Por Lucila Cordoneda

Una y otra vez zambullo la cabeza en el agua. No suelo hacerlo, el cloro, el alisado y la mar en coche se interponen en mi camino y me privan de este placer.

La temperatura en Santa Fe es agobiante en esta época del año, bochornosa por momentos. Una especie de Macondo del Litoral… Con sus propios amores, condenas y demonios; sus propias vírgenes, sus ríos y mariposas amarillas.

La sensación de pasar por agua aliviana, tierniza, saca del sopor.

Abajo nada parece real. El tiempo es otro, existe ahí una especie de zumbido eterno que, contradictoria y fugazmente, apabulla buscando esclarecer.

El zumbido se hace cada vez más intenso, no tengo claro si es el motor de la pileta o mi mente desbordada de pendientes (recién descubro la homografía y, en este caso, vale para ambas significaciones).

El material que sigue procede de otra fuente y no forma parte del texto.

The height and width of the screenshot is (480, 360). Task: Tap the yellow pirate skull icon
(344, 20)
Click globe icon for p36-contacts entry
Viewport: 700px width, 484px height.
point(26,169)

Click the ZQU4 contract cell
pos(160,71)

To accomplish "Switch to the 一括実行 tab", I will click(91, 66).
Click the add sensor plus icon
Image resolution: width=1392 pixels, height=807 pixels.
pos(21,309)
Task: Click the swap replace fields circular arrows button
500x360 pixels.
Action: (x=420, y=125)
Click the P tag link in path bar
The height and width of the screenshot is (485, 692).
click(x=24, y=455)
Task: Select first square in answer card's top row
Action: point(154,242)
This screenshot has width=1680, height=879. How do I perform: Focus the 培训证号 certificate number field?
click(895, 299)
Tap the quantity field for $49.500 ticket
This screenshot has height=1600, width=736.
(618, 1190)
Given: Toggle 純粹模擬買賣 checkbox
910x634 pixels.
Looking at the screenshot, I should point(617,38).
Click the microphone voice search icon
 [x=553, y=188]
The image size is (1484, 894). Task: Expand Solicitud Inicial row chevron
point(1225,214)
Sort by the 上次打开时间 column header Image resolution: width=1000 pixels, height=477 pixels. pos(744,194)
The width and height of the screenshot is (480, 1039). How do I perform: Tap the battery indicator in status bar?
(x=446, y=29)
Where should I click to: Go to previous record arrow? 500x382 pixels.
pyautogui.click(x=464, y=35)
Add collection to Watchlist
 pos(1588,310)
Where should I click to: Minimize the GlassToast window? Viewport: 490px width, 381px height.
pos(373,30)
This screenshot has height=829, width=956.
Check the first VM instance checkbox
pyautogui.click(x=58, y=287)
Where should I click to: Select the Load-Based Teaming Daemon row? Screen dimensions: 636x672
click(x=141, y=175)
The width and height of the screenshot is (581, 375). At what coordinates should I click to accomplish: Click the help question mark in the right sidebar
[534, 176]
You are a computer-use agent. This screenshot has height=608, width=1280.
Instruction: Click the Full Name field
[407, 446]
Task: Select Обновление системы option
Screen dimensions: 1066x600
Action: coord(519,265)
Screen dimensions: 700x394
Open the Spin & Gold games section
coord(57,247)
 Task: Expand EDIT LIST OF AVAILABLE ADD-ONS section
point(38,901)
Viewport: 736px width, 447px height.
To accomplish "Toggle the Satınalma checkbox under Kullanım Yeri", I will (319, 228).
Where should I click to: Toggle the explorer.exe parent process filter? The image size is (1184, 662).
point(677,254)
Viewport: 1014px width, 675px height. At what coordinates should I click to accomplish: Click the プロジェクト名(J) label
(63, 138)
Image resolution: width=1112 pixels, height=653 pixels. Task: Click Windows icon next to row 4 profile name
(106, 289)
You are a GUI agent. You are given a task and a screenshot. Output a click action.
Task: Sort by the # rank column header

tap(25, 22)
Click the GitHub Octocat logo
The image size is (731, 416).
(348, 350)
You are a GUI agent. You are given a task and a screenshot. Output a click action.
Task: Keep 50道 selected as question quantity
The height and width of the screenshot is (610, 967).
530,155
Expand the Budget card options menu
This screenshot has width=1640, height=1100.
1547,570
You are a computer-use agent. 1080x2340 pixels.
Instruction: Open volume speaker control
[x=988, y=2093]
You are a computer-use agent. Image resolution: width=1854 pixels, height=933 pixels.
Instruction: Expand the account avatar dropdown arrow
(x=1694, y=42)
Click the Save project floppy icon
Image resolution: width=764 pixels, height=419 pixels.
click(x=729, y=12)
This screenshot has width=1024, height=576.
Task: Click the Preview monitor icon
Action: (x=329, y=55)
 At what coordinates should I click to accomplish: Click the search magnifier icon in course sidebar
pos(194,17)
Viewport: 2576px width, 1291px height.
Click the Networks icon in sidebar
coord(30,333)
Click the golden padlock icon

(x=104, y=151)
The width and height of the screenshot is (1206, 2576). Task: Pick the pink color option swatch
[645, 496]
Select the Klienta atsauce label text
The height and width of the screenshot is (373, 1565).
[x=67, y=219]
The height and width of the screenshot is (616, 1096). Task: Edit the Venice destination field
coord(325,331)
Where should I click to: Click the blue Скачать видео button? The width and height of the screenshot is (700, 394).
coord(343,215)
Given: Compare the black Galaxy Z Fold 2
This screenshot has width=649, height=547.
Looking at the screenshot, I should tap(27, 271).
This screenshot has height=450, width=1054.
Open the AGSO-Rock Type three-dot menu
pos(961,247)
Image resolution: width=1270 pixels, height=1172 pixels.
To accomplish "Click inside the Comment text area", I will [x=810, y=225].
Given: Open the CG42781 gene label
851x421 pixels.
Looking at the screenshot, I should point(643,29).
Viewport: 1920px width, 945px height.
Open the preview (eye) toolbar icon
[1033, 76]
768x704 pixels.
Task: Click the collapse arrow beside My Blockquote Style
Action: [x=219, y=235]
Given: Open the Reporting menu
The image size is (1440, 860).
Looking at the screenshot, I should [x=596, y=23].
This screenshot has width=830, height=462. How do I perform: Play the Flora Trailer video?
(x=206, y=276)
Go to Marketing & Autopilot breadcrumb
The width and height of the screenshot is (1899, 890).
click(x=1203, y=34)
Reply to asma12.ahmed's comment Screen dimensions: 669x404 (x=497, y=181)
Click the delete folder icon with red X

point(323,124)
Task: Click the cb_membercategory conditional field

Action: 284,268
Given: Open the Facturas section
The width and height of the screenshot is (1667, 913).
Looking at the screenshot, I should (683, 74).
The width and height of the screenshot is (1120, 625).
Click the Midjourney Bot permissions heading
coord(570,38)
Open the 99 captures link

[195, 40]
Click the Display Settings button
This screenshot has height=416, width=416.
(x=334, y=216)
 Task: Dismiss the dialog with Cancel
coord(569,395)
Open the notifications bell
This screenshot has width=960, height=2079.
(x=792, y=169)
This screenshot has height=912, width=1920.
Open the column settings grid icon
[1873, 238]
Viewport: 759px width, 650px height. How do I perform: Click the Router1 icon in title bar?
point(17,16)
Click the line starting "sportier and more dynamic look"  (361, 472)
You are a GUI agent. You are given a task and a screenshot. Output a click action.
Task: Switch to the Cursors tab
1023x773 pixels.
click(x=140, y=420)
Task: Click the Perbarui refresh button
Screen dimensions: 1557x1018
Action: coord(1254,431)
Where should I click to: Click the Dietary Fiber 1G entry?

Flexiono las piernas y me quedo ahí, quietita, con mi propio silencio que ensordece, no se si floto, pero no hago pie.

No hago pie.

Algunas veces se siente así.

Una especie de tambaleo en el que todo lo que parecía sostenernos, mantenernos en eje, conectados al instante real, se desvanece.

Desesperación casi agónica que experimentamos cuando el suelo se empeña en abrirse, cuando el soporte no alcanza.

No logramos plantarnos.

Tampoco tenemos muy claro qué es lo que provoca ese cataclismo. ¿Tristeza? ¿Angustia? ¿Frustraciones varias? ¿Posibles fracasos? ¿Miedos a…? Quién lo sabe con certeza.

Solo están.

Están, inundándolo todo. Ahogándonos.

Están, haciéndonos perder lo estable, las seguridades y el sentido de las cosas.

Vuelvo a meter la cabeza en el agua pretendiendo inundarla de nada.

Vuelvo a flotar.

Se siente lindo saber que aunque el suelo no sostenga, no vas a caer. No vas a salir lastimada.

Vuelvo a la superficie.

Vuelvo a tomar aire.

Levanto la cara, siento las primeras gotas de lluvia.

El cielo decidió darnos un pequeño alivio.

No se si la vida tenga sentido todo el tiempo.

Creo que encontrarlo suele convertirse en el mayor desafío.

Por ahí, esos ratitos de flote, de pliegue del tiempo, de «no suelo» sean los que necesitamos para volver a creer, para volver a sentir la lluvia o simplemente para volver a hacer pie.

– Deja que se vayan, Lucía – dijo la abuela desde algún lugar.

– ¿Quiénes?

– ¡Las lágrimas! A veces parece que son tantas que sientes que te vas a ahogar con ellas, pero no es así.

– ¿Crees que un día dejarán de salir?

– ¡Claro! – respondió la abuela con una sonrisa dulce -. Las lágrimas no se quedan demasiado tiempo, cumplen su trabajo y luego siguen su camino.

– ¿Y qué trabajo cumplen?

– ¡Son agua, Lucía! Limpian, aclaran… Como la lluvia. Todo se ve distinto después de la lluvia.